Accurate Word Alignment Induction from Neural Machine Translation
This addresses the issue of word alignment accuracy for machine translation researchers, offering incremental improvements over existing methods.
The paper tackles the problem that Transformer attention weights capture poor word alignments in neural machine translation, showing they can be accurate and proposing two methods, Shift-Att and Shift-AET, which outperform neural baselines and GIZA++ by 1.4-4.8 AER points.
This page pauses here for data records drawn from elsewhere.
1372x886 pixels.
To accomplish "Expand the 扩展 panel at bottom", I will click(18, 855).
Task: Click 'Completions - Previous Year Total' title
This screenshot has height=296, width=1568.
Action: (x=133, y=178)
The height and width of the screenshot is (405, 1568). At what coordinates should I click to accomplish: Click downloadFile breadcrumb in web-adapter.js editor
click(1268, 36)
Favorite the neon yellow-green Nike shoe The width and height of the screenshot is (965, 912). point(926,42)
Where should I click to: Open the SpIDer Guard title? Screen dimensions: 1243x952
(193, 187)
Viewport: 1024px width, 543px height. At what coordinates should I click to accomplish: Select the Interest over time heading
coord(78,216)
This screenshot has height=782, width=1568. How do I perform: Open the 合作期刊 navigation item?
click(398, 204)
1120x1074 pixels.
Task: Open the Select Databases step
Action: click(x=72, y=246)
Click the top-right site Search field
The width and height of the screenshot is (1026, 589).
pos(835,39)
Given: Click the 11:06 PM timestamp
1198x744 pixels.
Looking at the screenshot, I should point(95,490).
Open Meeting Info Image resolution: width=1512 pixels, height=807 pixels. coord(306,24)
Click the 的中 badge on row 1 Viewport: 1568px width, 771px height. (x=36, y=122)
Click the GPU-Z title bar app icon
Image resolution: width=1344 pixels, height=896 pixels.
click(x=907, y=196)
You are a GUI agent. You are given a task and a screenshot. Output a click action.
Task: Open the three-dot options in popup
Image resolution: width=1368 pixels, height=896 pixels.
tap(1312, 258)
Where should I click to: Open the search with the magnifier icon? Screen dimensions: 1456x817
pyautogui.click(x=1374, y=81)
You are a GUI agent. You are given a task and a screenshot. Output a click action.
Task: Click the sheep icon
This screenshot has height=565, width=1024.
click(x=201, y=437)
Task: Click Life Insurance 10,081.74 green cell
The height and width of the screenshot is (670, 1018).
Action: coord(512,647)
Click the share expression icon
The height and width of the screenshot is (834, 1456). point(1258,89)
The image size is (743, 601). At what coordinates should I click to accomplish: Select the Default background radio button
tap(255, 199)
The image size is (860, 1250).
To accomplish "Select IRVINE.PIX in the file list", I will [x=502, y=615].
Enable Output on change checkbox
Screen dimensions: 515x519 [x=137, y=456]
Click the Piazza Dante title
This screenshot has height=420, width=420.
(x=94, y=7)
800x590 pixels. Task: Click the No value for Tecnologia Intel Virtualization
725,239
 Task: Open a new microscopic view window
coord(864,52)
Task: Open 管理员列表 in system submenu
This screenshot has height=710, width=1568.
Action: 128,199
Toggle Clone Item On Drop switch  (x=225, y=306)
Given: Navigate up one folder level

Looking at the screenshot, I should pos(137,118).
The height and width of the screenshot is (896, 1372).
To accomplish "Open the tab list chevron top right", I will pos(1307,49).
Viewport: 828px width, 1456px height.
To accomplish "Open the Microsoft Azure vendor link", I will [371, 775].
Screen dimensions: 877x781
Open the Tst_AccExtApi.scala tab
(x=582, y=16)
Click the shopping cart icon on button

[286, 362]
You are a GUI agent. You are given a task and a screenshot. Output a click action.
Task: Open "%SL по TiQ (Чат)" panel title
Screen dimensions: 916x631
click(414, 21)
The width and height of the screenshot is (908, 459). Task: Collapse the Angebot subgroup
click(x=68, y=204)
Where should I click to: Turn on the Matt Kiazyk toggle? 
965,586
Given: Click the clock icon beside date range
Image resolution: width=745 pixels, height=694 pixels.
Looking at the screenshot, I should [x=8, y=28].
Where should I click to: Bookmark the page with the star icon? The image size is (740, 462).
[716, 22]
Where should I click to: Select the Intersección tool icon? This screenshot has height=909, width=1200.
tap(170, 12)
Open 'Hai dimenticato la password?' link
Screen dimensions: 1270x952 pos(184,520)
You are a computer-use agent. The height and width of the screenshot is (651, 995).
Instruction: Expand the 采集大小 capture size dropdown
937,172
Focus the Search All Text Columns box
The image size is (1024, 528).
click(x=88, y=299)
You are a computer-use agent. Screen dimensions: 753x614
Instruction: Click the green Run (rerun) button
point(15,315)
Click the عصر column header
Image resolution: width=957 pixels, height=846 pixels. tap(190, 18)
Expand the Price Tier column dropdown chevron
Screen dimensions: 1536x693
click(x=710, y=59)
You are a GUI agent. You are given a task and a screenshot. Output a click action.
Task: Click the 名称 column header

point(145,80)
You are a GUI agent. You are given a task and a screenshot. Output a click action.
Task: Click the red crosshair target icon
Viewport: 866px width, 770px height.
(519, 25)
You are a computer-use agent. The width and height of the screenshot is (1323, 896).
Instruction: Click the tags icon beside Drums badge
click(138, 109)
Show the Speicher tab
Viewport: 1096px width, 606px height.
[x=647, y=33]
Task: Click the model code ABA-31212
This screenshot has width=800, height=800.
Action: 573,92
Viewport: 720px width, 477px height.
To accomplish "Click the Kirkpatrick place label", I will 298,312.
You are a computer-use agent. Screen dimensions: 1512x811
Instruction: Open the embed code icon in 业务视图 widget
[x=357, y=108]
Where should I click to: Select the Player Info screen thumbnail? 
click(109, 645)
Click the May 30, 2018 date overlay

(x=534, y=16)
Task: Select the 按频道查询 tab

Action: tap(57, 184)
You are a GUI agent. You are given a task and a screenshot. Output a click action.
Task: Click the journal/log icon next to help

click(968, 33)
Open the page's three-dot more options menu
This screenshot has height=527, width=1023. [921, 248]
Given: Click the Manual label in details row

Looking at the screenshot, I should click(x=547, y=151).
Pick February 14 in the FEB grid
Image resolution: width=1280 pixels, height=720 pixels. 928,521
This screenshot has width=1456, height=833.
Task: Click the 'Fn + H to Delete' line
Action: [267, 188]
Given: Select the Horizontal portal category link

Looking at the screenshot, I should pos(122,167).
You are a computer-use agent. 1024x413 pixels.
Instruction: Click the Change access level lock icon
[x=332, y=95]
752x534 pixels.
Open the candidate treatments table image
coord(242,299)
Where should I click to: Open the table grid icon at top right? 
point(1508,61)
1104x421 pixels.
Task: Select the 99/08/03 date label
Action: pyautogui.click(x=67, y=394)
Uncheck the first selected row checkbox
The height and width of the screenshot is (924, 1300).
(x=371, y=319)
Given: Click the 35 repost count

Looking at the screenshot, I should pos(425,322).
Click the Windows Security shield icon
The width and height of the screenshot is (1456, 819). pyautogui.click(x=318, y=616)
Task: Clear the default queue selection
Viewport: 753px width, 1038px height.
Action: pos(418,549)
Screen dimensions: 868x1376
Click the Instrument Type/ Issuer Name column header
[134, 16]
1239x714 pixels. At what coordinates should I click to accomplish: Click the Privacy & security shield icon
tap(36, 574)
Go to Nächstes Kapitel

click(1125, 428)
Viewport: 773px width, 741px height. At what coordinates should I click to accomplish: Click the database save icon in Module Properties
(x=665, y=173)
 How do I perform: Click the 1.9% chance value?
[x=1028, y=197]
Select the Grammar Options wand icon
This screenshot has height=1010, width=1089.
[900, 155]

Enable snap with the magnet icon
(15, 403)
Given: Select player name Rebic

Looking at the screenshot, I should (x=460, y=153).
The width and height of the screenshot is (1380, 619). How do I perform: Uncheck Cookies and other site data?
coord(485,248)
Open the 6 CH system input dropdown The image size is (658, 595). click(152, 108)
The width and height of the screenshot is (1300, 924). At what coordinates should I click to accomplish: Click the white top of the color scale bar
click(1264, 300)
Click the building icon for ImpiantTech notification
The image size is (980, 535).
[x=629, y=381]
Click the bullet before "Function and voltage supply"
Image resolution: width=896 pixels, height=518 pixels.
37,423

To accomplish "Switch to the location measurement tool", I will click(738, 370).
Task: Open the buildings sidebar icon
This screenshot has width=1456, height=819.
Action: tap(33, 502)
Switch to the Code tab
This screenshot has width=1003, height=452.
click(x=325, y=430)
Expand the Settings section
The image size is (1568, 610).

Despite its original goal to jointly learn to align and translate, prior researches suggest that Transformer captures poor word alignments through its attention mechanism. In this paper, we show that attention weights DO capture accurate word alignments and propose two novel word alignment induction methods Shift-Att and Shift-AET. The main idea is to induce alignments at the step when the to-be-aligned target token is the decoder input rather than the decoder output as in previous work. Shift-Att is an interpretation method that induces alignments from the attention weights of Transformer and does not require parameter update or architecture change. Shift-AET extracts alignments from an additional alignment module which is tightly integrated into Transformer and trained in isolation with supervision from symmetrized Shift-Att alignments. Experiments on three publicly available datasets demonstrate that both methods perform better than their corresponding neural baselines and Shift-AET significantly outperforms GIZA++ by 1.4-4.8 AER points.